Asilo, il giudice reintegra bimba
Sospeso il provvedimento della coordinatrice
Sul caso della bambina messa alla porta dalla scuola dell’infanzia per le ironie postate dalla madre su una chat di genitori si pronuncia il Tribunale di Milano. E ordina alla scuola il reintegro della piccola nella sua classe. In corso l’ispezione del Ministero.
L’ispezione del Miur si concluderà tra qualche giorno ma intanto, sul caso della bambina messa alla porta dalla scuola dell’infanzia per le ironie postate dalla madre su una chat di genitori, si pronuncia il Tribunale. E ordina alla scuola il reintegro della piccola in classe. Nel decreto il giudice precisa che va «consentita la partecipazione a tutte le attività scolastiche ed extrascolastiche (…) ed evitata qualunque forma di esclusione o isolamento» dai compagni. L’udienza di merito è fissata per fine giugno.
Per la famiglia, che temendo ritorsioni o comportamenti scorretti ha già iscritto la figlia in un altro asilo, è anche questione di principio. Tramite avvocato, nella causa avviata in Tribunale, accusa la scuola — una privata paritaria del centro città — di «comportamento sproporzionato e ritorsivo» ai danni della bimba che «da un giorno all’altro non ha più potuto frequentare i compagni, pensando di essere rifiutata da loro». Quanto alla procedura d’ispezione avviata da Delia Campanelli, che guida l’Ufficio scolastico regionale, le testimonianze dovrebbero essere raccolte entro venerdì e potrebbero concludersi anche in quel caso a favore della famiglia.
I fatti risalgono a fine maggio. La madre della bambina, intervenendo in una chat dei genitori su WhatsApp, aveva ironizzato su presunti flirt della coordinatrice della scuola («Ma chi vuoi che se la pigli...»). Uno dei membri del gruppo ha mostrato i messaggi alla dirigente e, come risposta, l’autrice si è vista recapitare una raccomandata del legale del plesso in cui si annunciava il «recesso per giusta causa» dal contratto d’iscrizione di entrambi i figli (la piccola e anche il fratellino che sarebbe entrato a settembre). Anche ad altre mamme e papà che avevano commentato sono arrivate lettere di richiamo, ma i due fratellini sono gli unici depennati dalla lista degli iscritti.
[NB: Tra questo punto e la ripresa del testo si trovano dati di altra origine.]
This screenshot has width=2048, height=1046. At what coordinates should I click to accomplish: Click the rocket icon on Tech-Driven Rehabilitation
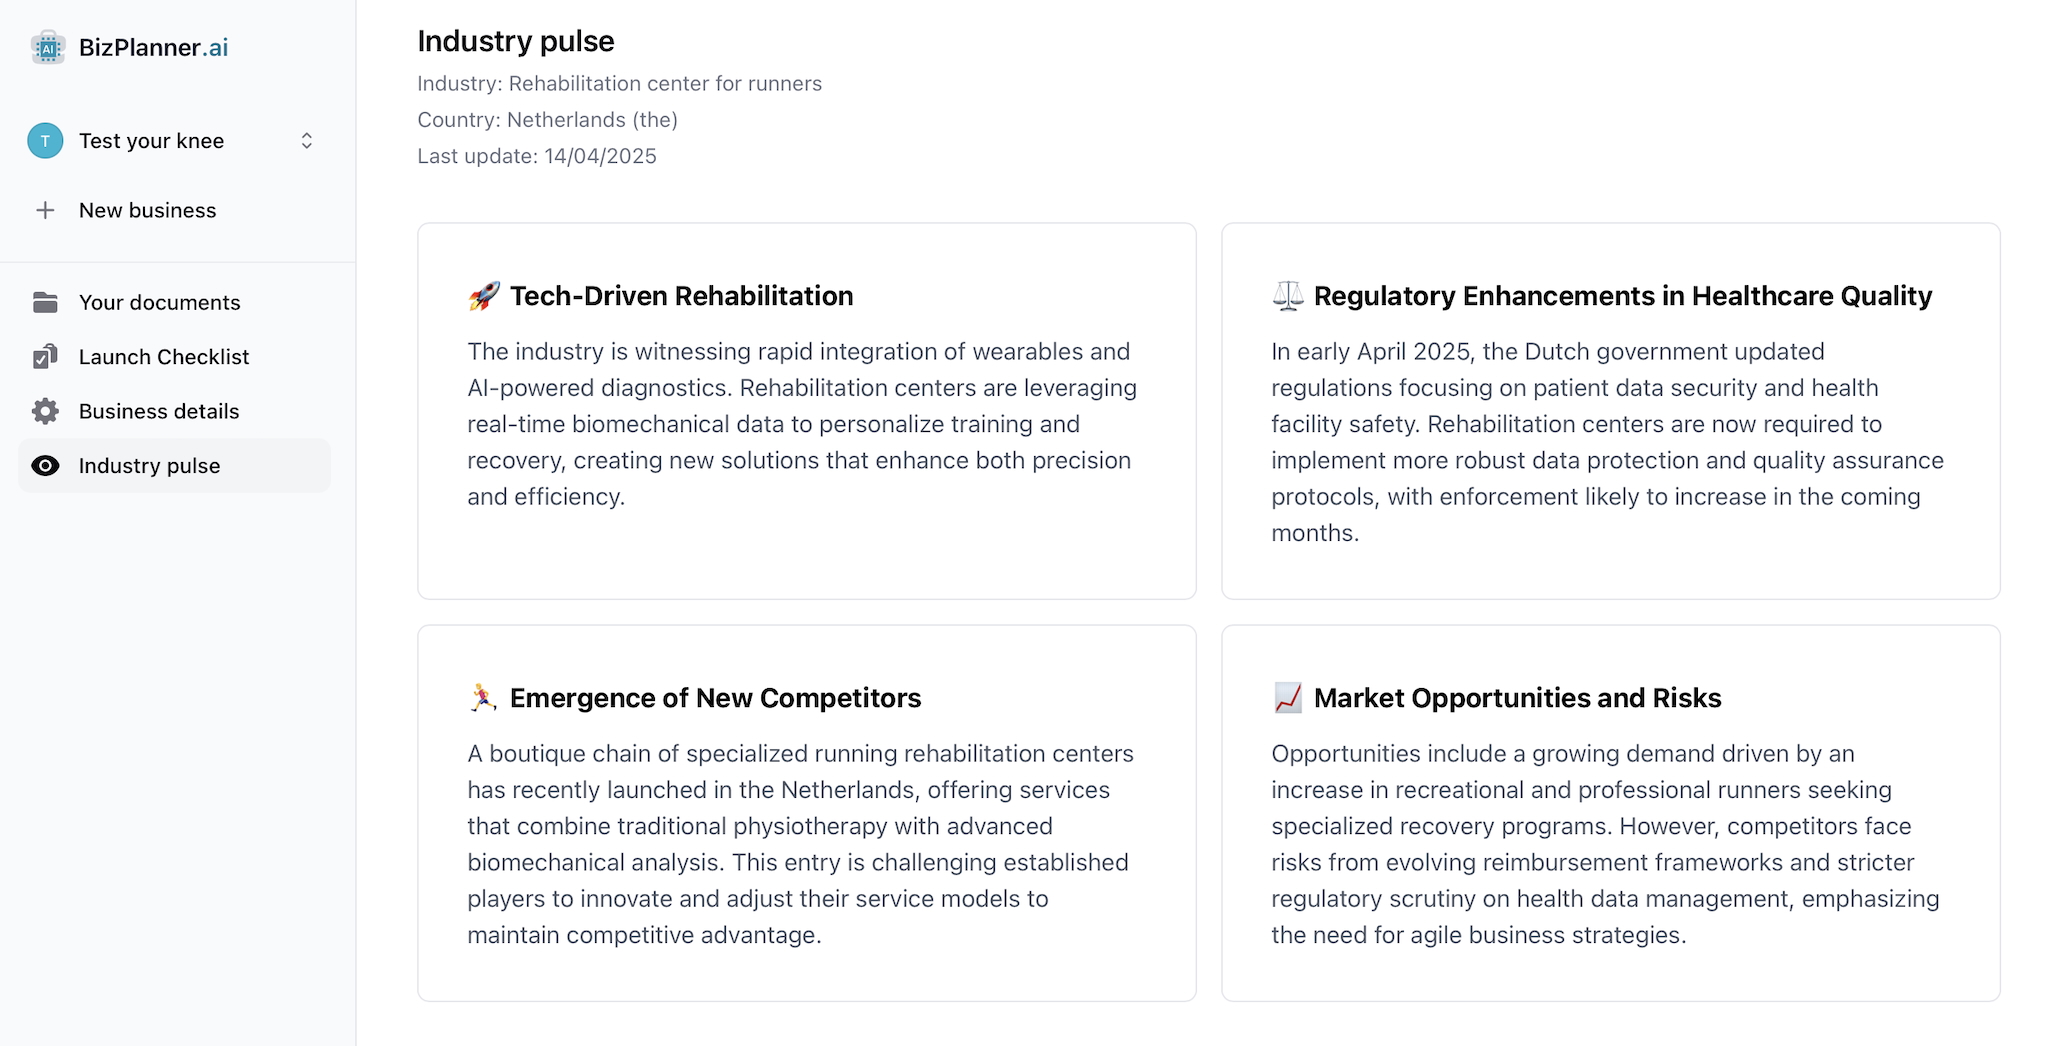484,296
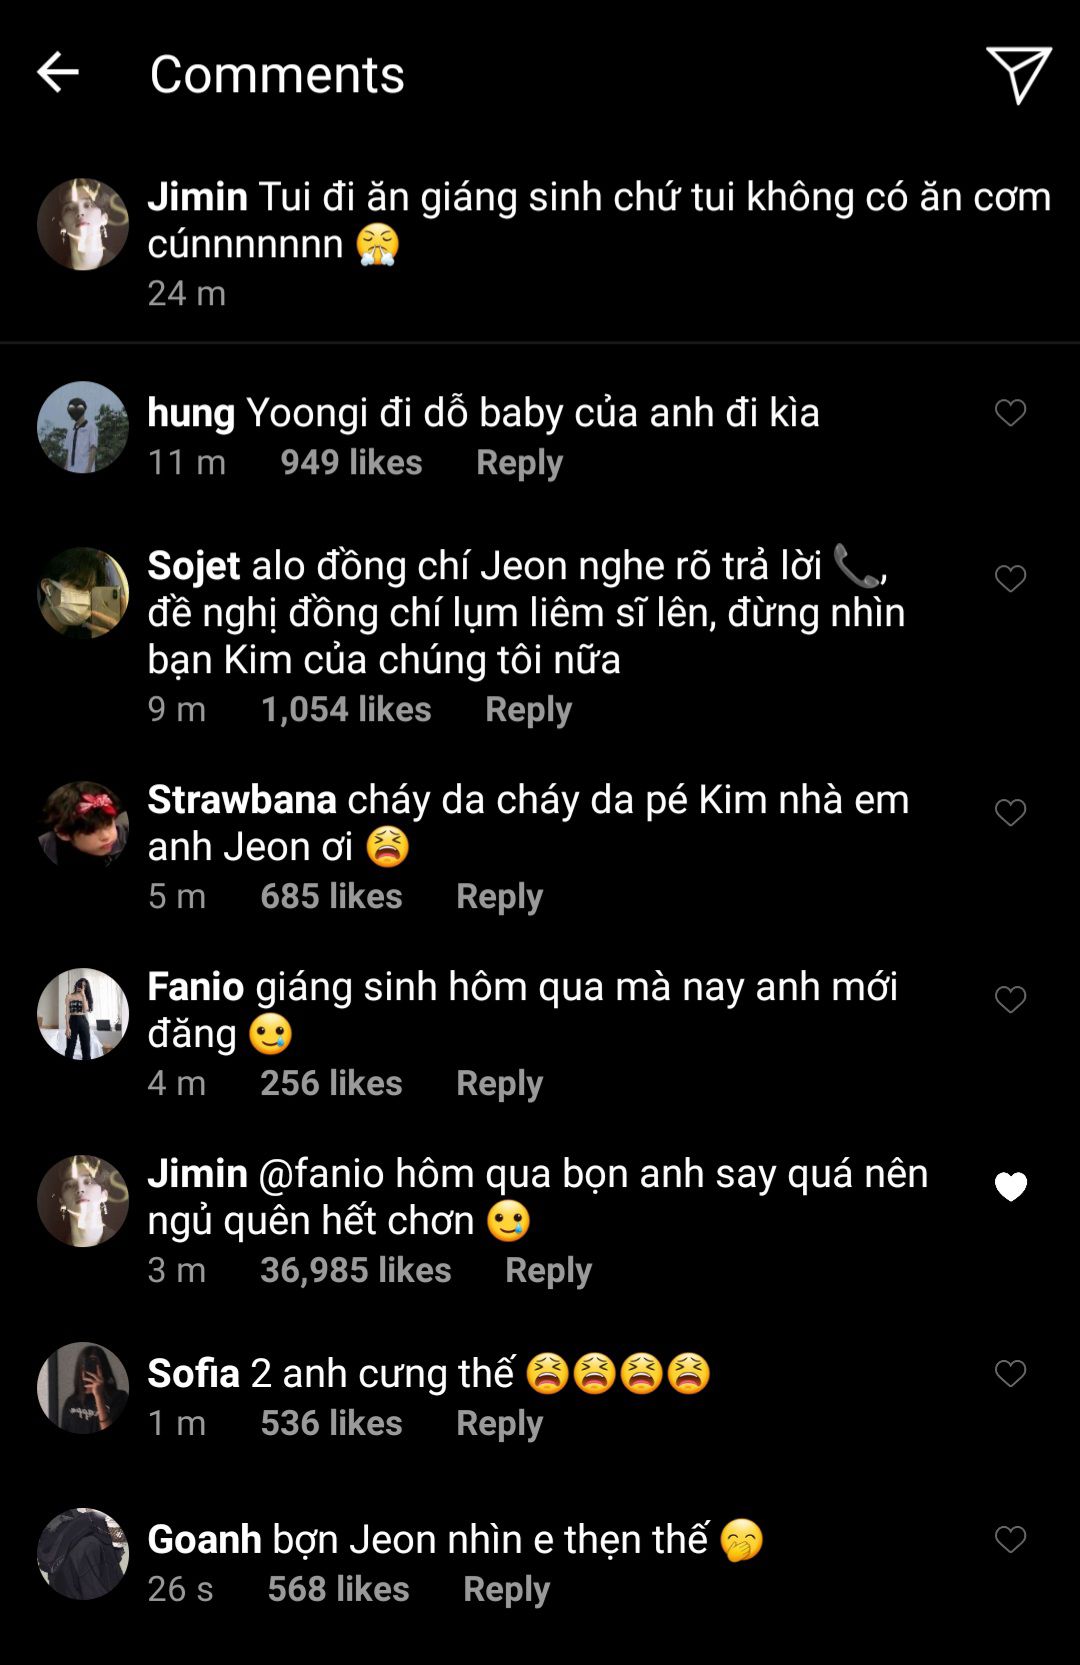1080x1665 pixels.
Task: Like hung's comment with the heart
Action: [x=1010, y=412]
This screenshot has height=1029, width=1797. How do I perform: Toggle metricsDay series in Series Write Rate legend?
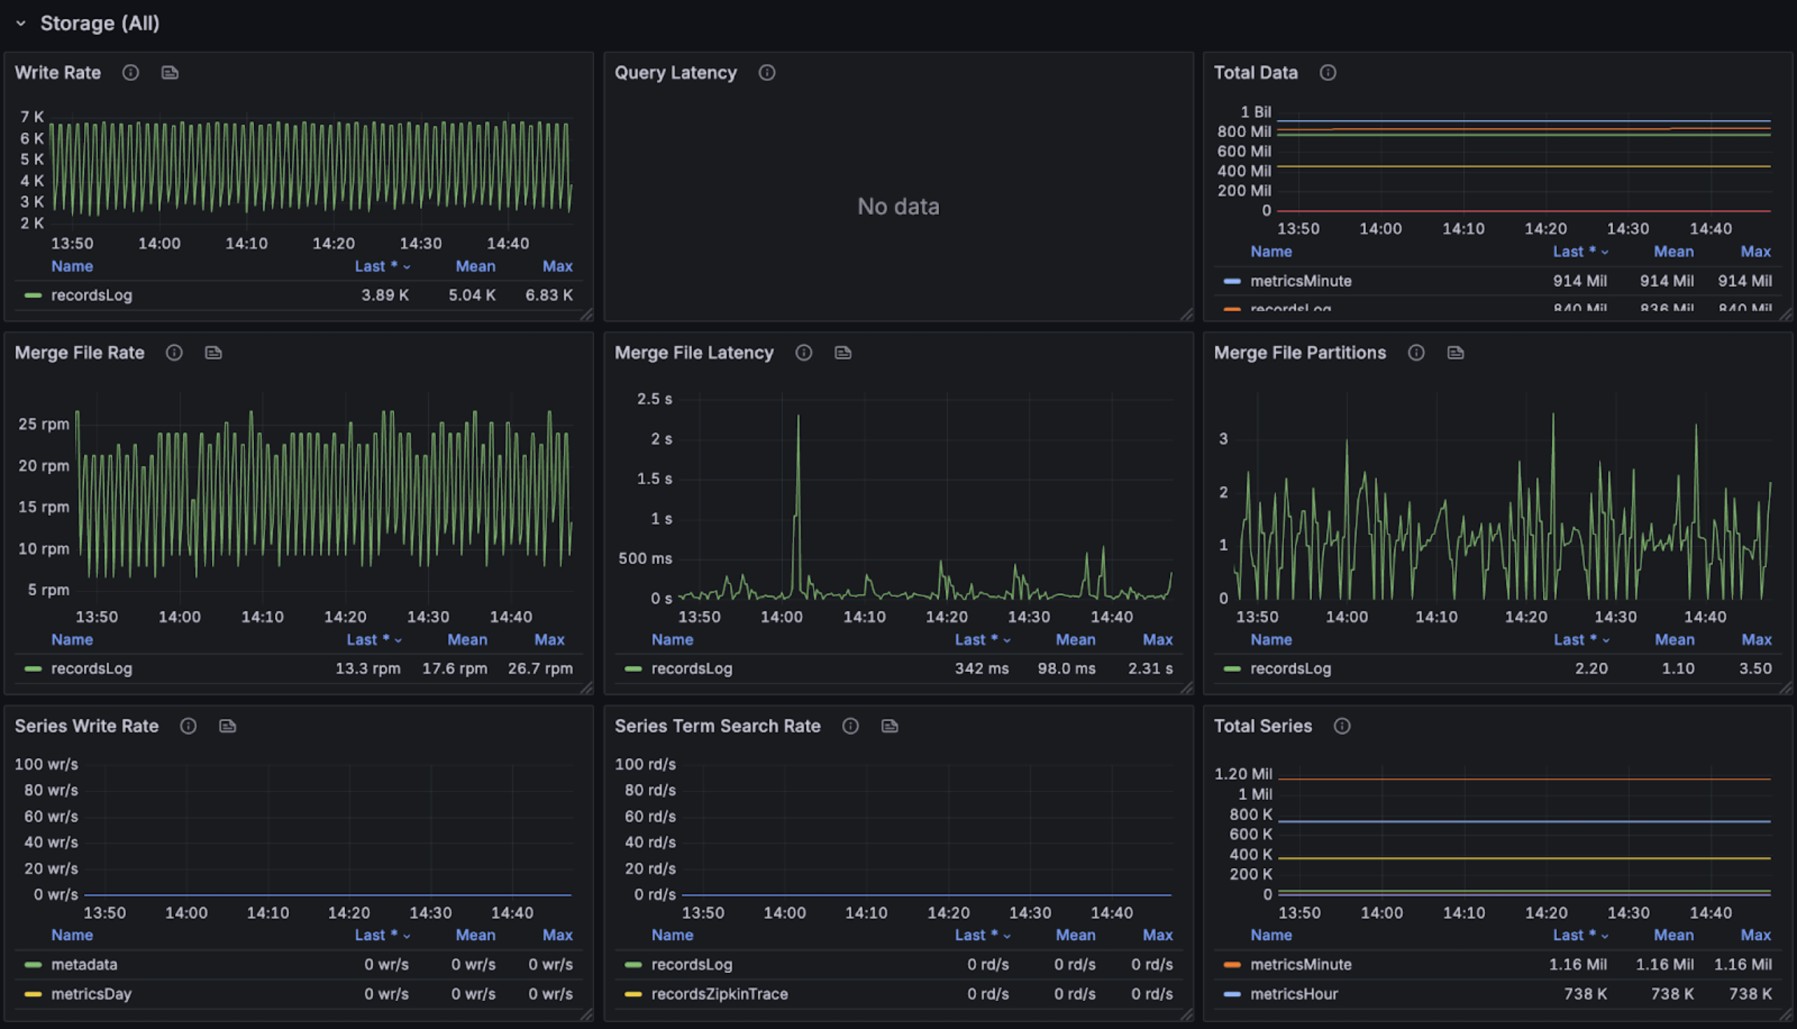(x=90, y=994)
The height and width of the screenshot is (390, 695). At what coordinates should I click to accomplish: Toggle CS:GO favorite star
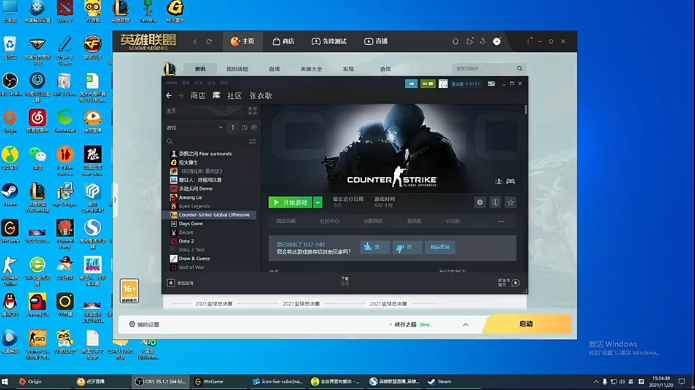[x=510, y=203]
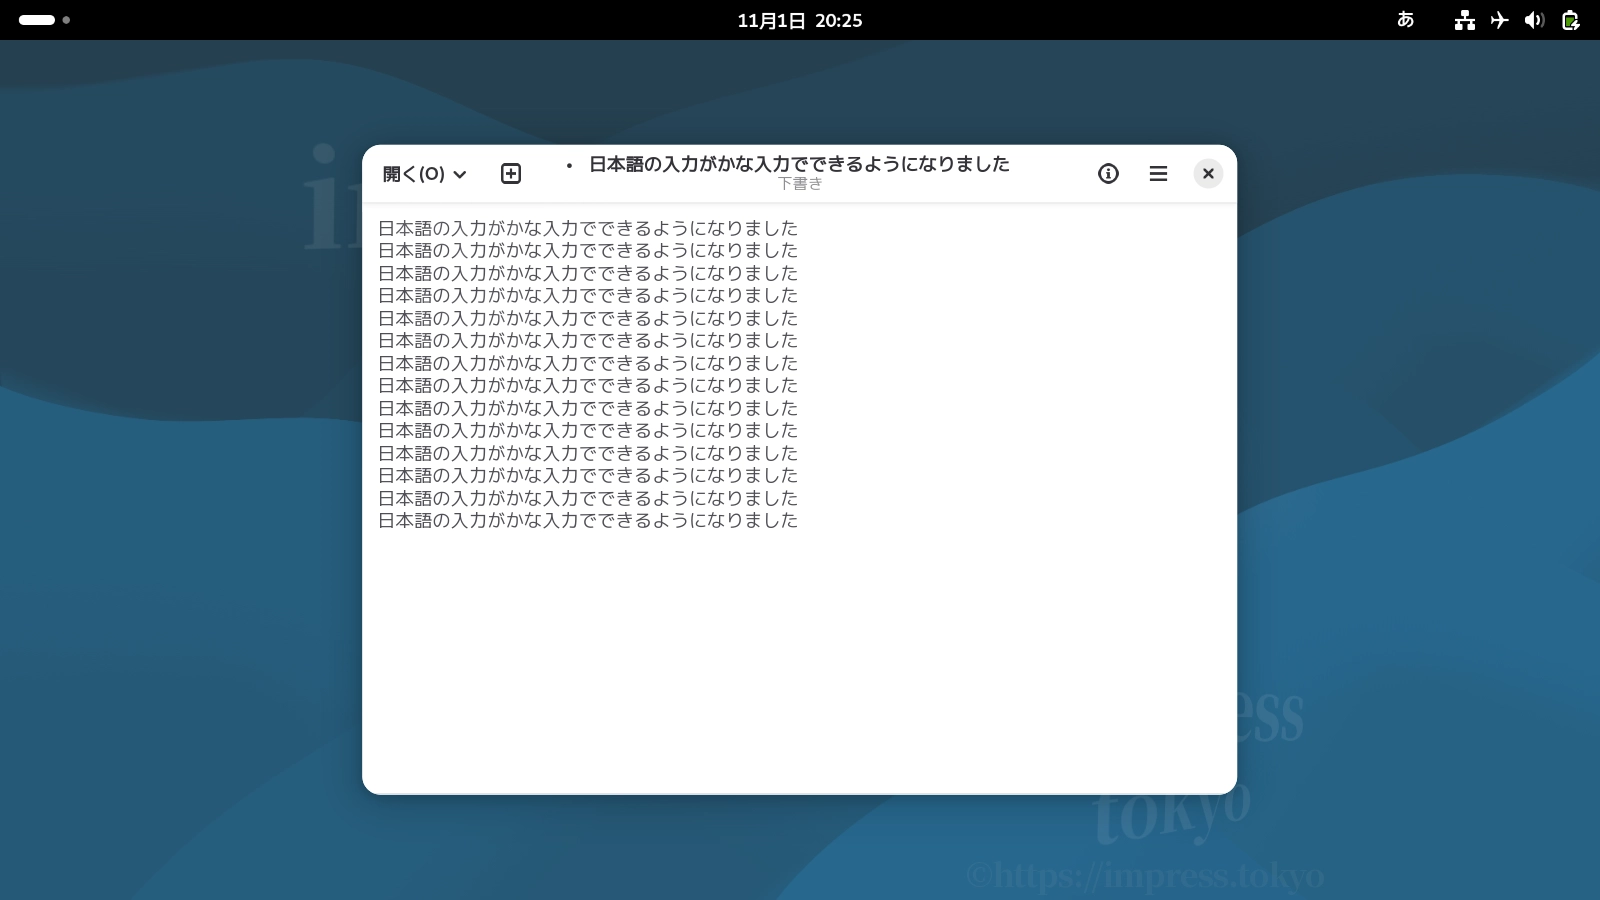
Task: Place the cursor in the last line of text
Action: (x=588, y=521)
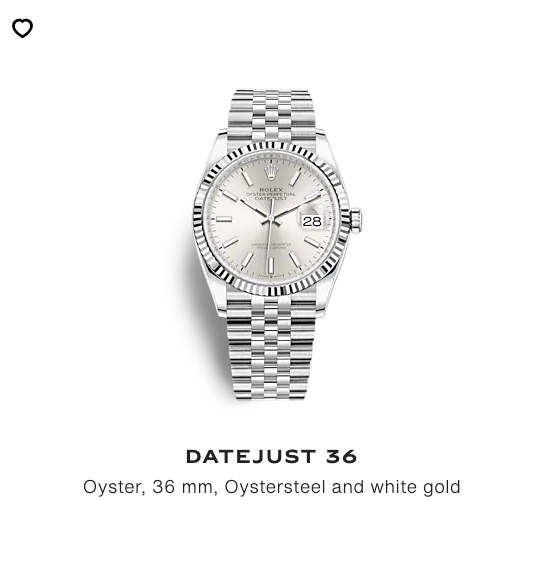This screenshot has width=544, height=574.
Task: Click the ROLEX wordmark on the dial
Action: pyautogui.click(x=271, y=190)
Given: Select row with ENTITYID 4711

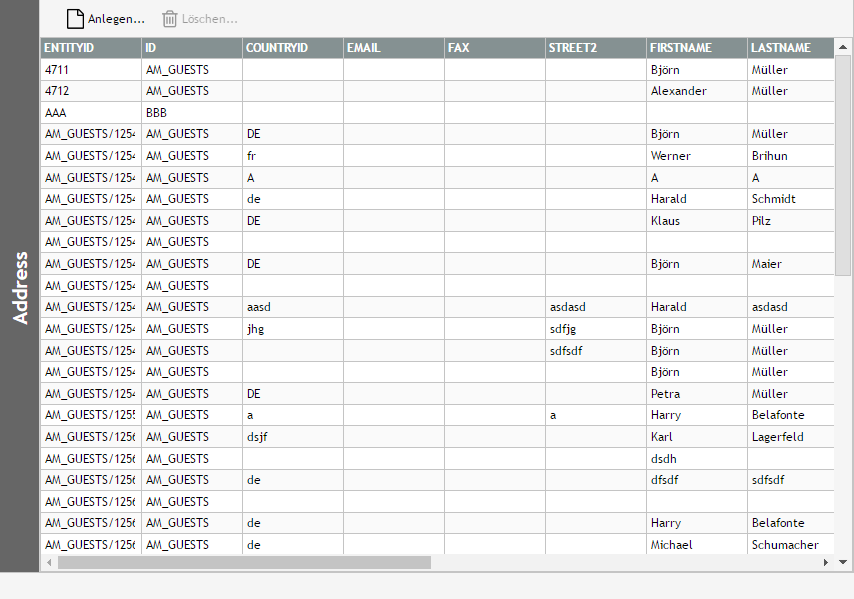Looking at the screenshot, I should (90, 70).
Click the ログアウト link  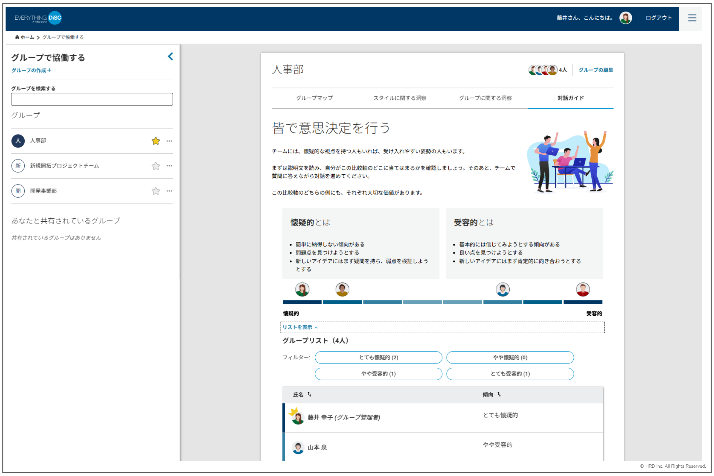tap(659, 18)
D’altro canto, la scuola si difende: intanto, le frasi erano «sulla chat istituzionale dei genitori». Poi, erano tanto «gravi e diffamatorie» da costituire «una aggressione ingiustificata» di fronte alla quale «era impossibile non sospendere il servizio recedendo dal contratto con la famiglia». Continua l’istituto: «Simili condotte non possono essere tollerate, poiché uno dei beni primari che cerchiamo di insegnare è il rispetto».